**Text excerpt:**
Can you strengthen your immune system by eating more fibre?
Extra fibre turns out to strengthen the immune system in healthy people less clearly than expected; fermented foods currently have stronger supporting evidence. If you are undergoing cancer treatment, discuss both fibre intake and probiotics with your doctor first.
Eating more fibre does not automatically lead to less inflammation or a more diverse gut microbiome in healthy adults. In a 17-week randomised study (36 participants), the cytokine response, a measure of inflammatory activity, did not change measurably in the fibre group. The diversity of gut bacteria also remained the same, although the bacteria that were already present became more active in processing fibre.
What does seem to matter is which gut bacteria you already have before you start eating more fibre. The same study found three distinct immune trajectories, depending on the baseline composition of a person's gut microbiome. Fibre therefore played out differently for one participant than for another. That makes simple recommendations difficult.
Fermented foods performed clearly better in that same study: yoghurt, kefir or kimchi increased the variety of gut bacteria and lowered inflammatory markers. That was the strongest immune effect in the entire study. If you want to do something for your gut microbiome, fermented foods currently appear to be better supported by evidence than extra fibre.

**Data under study:**
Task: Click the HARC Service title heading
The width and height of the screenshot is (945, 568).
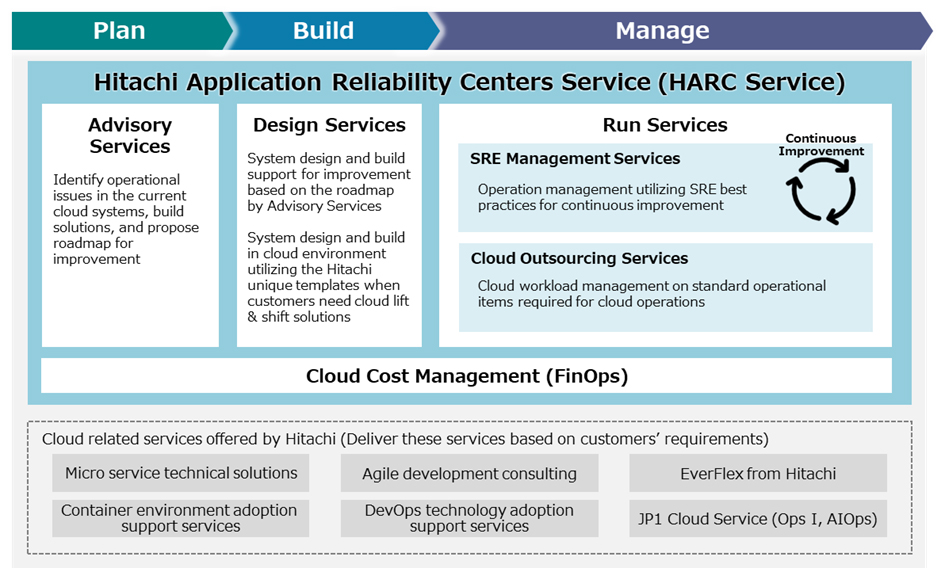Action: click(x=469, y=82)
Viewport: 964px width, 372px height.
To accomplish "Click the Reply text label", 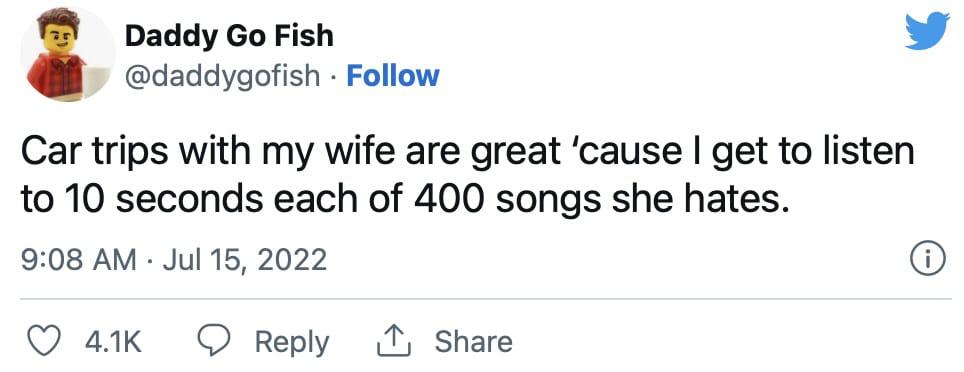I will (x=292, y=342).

...

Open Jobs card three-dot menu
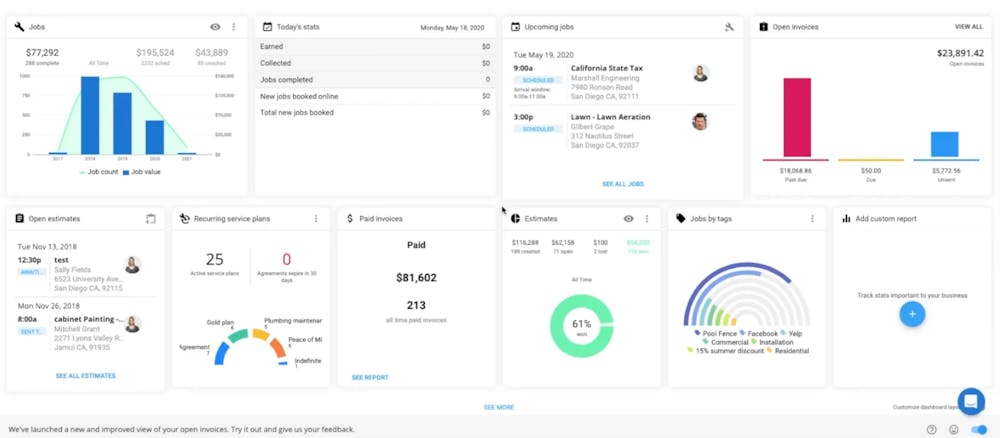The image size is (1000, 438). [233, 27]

**Activities:**
[a] Reproduce the text on fiber and immunity from "Extra fibre turns" to "your doctor first.", swapping "doctor" for "physician".
[b] Answer these questions from the text on fiber and immunity:
(i) How many weeks did the randomised study last?
(ii) How many distinct immune trajectories did the study find?
(iii) Which fermented foods are named as examples?
The records are separate material, unrelated to the text on fiber and immunity.

**Solved tasks:**
[a]
Extra fibre turns out to strengthen the immune system in healthy people less clearly than expected; fermented foods currently have stronger supporting evidence. If you are undergoing cancer treatment, discuss both fibre intake and probiotics with your physician first.

[b]
(i) 17 weeks.
(ii) Three.
(iii) Yoghurt, kefir and kimchi.